In my normal life, my human toolkit is sufficient for opening jars, attending to issues of hygiene, flushing toilets, driving cars, opening letters, pushing lawn mowers, lifting objects, feeding myself, simulating the experience of sexual intercourse, and manipulating keyboards and computer mice. But I ask more of myself than my normal toolkit can provide. Consequently, I always like to keep a set of inorganic tools handy for the many occasions that require them. The most essential tool of all is a pair of needle-nosed pliers, the kind that comes with wire cutters. I use these for picking up small objects, bending metal, loosening nuts, breaking off small pieces of hard materials, cutting wire and other thin materials, plucking hairs, ticks, and porcupine quills, and holding materials that are too hot to be held in the fingers. After needle-nosed pliers, the most useful tools are, in decreasing order of necessity: a flathead screwdriver, a phillips screwdriver, an adjustable crescent wrench, a bastard file, and vise grips. I like to keep some subset of this tool list always at the ready, changing up the specific tools depending on the location. For example, in a kitchen drawer is a pair of needle-nosed pliers, scissors, a crescent wrench, two flathead screwdrivers, a phillips screwdriver, and (strangely) a rasp. In the boiler room is a set of ten different screwdrivers, a file, a crescent wrench, a drill-powered pump, two sizes of diagonal cutters, vise grips, a close-quarters pipe cutter, and a multimeter. There's a small set of tools in the woodshed, mostly related to cutting wood and maintaining woodcutting tools: a flat screwdriver, various wrenches (including two different adjustable crescent wrenches), an axe, a hatchet, a splitting maul, two different bow saws, an electric chainsaw, and three or four steel wedges.
::::
Tasks →
a: According to the text on tools, which tool is the most essential of all?
b: Starting at the line of the entries that contains "Given: Enable the" and continuing through the last line of the entries, swap "toggle" for "switch", leaving everything else unchanged.
::::
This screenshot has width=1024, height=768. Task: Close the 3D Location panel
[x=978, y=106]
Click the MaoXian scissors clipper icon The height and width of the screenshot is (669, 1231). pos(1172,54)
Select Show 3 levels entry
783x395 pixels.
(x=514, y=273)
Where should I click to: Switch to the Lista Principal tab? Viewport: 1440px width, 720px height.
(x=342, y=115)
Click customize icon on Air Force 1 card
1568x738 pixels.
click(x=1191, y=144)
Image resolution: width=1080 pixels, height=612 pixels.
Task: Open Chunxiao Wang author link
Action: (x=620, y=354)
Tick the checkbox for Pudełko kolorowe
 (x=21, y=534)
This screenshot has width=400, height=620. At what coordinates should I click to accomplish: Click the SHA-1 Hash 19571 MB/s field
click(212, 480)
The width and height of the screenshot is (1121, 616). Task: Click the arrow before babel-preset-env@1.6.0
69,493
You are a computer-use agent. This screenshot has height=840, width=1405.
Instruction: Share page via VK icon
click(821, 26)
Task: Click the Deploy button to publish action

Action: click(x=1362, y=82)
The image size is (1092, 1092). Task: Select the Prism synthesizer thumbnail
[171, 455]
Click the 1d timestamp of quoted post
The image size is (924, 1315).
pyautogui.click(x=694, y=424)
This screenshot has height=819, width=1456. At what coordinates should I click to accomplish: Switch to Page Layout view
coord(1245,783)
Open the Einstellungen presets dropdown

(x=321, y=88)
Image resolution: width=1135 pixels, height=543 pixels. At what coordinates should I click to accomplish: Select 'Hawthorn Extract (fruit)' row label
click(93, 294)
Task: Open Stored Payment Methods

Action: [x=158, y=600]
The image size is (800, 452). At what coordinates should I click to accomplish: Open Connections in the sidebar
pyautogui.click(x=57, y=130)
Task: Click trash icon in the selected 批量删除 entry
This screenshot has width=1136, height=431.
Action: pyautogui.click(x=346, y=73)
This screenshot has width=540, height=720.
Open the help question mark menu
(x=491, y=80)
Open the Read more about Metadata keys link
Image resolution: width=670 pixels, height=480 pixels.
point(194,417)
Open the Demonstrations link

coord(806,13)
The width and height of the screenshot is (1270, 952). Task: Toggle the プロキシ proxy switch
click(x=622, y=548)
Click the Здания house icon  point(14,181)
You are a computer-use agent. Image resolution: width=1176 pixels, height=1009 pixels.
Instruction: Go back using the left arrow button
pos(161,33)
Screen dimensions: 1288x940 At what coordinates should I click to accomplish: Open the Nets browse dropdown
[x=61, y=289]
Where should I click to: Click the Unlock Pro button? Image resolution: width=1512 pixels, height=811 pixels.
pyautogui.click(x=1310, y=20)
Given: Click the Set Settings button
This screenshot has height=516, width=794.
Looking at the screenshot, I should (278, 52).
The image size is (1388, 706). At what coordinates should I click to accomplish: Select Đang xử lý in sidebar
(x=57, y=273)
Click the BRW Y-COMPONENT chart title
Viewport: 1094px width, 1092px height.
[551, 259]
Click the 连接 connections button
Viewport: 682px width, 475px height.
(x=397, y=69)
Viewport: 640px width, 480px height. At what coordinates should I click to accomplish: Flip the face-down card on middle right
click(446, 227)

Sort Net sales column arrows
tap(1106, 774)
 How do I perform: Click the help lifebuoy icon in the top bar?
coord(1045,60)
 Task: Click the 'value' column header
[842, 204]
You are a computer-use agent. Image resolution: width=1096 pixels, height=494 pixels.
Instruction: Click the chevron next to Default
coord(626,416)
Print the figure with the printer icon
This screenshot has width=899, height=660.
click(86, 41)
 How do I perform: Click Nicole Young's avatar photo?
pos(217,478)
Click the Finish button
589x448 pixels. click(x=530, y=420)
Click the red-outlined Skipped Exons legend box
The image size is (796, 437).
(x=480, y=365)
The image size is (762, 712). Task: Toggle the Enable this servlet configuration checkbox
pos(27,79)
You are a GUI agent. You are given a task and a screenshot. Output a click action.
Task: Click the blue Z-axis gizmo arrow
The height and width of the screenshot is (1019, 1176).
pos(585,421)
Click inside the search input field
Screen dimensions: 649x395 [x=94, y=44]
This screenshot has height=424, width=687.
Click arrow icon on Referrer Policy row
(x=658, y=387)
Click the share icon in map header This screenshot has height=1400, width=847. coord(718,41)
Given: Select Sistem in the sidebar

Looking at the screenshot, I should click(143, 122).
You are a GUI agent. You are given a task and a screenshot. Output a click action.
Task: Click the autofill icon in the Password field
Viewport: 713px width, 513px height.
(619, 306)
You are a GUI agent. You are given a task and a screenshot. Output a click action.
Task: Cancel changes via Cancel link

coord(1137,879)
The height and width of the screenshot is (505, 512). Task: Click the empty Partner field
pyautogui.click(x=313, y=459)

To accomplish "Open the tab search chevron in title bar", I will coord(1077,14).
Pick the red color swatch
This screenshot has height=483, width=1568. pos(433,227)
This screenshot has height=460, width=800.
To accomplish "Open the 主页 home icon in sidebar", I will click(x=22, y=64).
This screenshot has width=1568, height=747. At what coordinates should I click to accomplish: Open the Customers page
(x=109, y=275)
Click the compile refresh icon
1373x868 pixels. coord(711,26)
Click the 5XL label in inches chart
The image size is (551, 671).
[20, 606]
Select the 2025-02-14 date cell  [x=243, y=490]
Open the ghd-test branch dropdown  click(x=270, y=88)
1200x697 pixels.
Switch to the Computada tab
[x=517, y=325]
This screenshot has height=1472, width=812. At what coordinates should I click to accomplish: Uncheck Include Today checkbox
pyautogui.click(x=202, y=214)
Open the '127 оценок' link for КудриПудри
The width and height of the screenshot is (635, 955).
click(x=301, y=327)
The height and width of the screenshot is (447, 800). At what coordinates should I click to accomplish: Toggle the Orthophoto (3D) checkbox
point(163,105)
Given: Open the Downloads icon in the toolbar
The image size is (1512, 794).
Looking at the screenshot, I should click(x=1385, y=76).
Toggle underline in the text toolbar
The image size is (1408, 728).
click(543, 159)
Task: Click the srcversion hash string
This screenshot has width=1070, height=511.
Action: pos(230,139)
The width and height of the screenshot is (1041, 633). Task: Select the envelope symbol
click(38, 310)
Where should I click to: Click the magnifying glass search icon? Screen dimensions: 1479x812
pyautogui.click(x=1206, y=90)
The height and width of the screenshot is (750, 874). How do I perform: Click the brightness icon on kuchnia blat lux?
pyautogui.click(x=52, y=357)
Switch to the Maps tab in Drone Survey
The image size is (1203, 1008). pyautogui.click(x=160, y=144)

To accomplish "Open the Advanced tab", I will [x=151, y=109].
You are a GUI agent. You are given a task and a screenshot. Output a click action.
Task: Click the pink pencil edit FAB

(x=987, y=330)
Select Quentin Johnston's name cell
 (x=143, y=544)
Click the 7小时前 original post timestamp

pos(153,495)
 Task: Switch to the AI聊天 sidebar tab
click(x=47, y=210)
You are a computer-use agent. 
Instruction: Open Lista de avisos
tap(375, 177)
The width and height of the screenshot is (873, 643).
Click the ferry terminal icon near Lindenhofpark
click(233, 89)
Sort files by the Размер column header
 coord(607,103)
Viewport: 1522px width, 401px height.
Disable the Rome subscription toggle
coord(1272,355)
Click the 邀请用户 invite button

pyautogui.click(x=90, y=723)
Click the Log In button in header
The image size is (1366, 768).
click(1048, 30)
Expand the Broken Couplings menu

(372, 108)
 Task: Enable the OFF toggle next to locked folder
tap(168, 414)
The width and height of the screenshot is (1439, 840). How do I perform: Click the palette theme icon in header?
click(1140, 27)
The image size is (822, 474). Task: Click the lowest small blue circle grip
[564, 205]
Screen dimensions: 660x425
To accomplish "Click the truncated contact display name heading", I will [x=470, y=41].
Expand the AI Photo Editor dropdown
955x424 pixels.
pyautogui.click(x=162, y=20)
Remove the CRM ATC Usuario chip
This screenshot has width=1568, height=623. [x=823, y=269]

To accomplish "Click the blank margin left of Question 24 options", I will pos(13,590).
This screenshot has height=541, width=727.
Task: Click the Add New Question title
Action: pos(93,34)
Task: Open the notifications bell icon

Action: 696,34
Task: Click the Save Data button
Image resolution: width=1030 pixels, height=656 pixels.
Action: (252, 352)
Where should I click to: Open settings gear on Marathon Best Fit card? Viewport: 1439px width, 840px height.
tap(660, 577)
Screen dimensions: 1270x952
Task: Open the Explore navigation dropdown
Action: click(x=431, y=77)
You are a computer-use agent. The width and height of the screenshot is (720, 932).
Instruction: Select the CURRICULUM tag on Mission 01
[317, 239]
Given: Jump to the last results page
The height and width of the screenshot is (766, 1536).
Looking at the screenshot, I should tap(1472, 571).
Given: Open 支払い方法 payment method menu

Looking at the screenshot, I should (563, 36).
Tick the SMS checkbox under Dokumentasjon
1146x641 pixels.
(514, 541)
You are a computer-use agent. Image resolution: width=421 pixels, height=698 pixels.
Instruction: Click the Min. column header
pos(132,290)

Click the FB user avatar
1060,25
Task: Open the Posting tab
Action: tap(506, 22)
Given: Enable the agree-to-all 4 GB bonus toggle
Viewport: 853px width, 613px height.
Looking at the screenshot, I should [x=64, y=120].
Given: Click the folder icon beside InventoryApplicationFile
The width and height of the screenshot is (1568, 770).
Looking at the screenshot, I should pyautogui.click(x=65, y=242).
::::
Solutions for each task →
a: A pair of needle-nosed pliers, the kind that comes with wire cutters.

b:
Given: Enable the agree-to-all 4 GB bonus switch
Viewport: 853px width, 613px height.
Looking at the screenshot, I should [x=64, y=120].
Given: Click the folder icon beside InventoryApplicationFile
The width and height of the screenshot is (1568, 770).
Looking at the screenshot, I should pyautogui.click(x=65, y=242).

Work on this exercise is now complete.